▶ _WHAT THE TASK REQUIRES_
Repeat the stretch of entries below from the line with "スポーツ (57, 170)" through the line with "EPS (59, 824)". Include both ends and add nothing.
§ §
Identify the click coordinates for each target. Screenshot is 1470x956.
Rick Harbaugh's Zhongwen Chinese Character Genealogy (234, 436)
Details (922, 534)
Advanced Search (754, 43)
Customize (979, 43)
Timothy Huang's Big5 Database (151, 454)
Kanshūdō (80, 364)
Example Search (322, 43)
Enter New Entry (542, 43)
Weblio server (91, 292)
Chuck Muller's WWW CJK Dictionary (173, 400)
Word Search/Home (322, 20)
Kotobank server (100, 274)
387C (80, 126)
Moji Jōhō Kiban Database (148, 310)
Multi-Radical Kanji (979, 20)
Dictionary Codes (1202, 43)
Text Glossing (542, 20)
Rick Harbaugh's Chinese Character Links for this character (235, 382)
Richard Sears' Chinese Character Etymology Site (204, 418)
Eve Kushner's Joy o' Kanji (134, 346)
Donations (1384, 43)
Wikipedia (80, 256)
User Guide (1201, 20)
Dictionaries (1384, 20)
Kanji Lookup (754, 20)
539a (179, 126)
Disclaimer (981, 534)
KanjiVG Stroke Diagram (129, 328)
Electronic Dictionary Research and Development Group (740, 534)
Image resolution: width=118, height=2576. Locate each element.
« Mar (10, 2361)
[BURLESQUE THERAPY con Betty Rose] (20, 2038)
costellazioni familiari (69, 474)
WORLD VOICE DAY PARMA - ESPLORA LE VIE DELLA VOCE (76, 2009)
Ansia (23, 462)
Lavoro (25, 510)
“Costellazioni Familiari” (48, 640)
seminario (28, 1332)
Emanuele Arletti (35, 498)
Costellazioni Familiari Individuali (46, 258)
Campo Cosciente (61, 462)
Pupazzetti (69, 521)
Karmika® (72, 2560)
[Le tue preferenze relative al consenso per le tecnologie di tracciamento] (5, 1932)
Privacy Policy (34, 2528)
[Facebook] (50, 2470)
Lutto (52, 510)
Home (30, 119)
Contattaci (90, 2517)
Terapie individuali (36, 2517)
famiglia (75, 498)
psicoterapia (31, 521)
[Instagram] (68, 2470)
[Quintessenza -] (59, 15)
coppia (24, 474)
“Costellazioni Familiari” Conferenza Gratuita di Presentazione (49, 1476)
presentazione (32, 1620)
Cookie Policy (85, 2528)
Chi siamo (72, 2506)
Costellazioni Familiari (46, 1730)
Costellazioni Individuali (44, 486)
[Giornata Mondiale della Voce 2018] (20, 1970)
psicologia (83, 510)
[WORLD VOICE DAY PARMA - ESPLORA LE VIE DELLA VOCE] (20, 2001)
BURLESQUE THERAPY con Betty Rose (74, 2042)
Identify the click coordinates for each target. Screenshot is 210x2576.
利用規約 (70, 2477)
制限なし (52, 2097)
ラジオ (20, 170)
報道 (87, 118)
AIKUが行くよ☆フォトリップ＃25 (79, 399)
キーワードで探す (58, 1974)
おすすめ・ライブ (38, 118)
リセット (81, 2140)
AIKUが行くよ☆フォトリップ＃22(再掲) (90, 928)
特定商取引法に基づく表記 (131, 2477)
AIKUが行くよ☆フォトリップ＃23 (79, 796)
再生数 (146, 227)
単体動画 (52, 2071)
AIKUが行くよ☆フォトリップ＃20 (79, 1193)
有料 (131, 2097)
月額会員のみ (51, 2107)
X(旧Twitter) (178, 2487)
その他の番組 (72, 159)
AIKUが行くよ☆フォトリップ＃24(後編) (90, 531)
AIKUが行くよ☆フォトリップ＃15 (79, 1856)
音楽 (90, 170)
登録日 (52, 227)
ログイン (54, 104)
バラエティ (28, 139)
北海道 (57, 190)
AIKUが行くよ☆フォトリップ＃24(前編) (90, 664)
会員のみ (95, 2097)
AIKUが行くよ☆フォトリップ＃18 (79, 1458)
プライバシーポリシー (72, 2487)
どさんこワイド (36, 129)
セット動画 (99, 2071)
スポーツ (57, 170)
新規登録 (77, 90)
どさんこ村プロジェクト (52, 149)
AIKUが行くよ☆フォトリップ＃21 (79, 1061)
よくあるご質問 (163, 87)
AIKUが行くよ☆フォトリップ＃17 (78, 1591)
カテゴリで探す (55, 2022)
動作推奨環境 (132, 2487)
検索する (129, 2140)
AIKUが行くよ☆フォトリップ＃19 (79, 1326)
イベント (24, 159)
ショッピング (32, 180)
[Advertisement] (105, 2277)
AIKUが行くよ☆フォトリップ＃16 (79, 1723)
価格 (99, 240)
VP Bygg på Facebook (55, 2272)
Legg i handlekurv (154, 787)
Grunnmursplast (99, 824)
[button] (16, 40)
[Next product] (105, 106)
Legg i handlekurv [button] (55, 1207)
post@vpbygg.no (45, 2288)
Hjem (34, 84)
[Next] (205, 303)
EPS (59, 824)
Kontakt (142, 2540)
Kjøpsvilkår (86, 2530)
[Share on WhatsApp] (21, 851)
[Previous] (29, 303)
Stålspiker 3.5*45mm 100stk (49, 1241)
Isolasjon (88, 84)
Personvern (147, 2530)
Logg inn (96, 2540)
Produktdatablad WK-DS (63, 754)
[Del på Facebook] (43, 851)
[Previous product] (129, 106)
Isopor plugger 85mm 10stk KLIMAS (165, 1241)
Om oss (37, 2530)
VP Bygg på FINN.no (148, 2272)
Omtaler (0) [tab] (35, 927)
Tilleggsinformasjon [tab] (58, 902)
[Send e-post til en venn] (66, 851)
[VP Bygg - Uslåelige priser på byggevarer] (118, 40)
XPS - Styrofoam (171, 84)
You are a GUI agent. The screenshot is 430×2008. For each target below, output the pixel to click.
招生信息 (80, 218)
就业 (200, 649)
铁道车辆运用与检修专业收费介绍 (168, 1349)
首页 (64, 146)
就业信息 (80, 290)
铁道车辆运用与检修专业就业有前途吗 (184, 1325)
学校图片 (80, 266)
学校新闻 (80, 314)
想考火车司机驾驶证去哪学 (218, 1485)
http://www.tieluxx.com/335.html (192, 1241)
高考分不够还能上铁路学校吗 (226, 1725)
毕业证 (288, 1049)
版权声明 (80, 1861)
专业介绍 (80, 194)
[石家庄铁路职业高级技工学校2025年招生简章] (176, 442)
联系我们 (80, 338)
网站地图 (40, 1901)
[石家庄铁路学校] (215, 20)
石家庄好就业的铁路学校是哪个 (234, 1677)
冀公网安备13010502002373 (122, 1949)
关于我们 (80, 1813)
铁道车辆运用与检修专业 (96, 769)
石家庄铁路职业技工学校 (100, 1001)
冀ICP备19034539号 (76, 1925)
§ §
▶ _RESULT OF THE TASK_
スポーツ (57, 170)
新規登録 (77, 90)
どさんこ村プロジェクト (52, 149)
AIKUが行くよ☆フォトリップ＃21 (79, 1061)
よくあるご質問 (163, 87)
AIKUが行くよ☆フォトリップ＃17 (78, 1591)
カテゴリで探す (55, 2022)
動作推奨環境 (132, 2487)
検索する (129, 2140)
AIKUが行くよ☆フォトリップ＃19 (79, 1326)
イベント (24, 159)
ショッピング (32, 180)
[Advertisement] (105, 2277)
AIKUが行くよ☆フォトリップ＃16 (79, 1723)
価格 (99, 240)
VP Bygg på Facebook (55, 2272)
Legg i handlekurv (154, 787)
Grunnmursplast (99, 824)
[button] (16, 40)
[Next product] (105, 106)
Legg i handlekurv [button] (55, 1207)
post@vpbygg.no (45, 2288)
Hjem (34, 84)
[Next] (205, 303)
EPS (59, 824)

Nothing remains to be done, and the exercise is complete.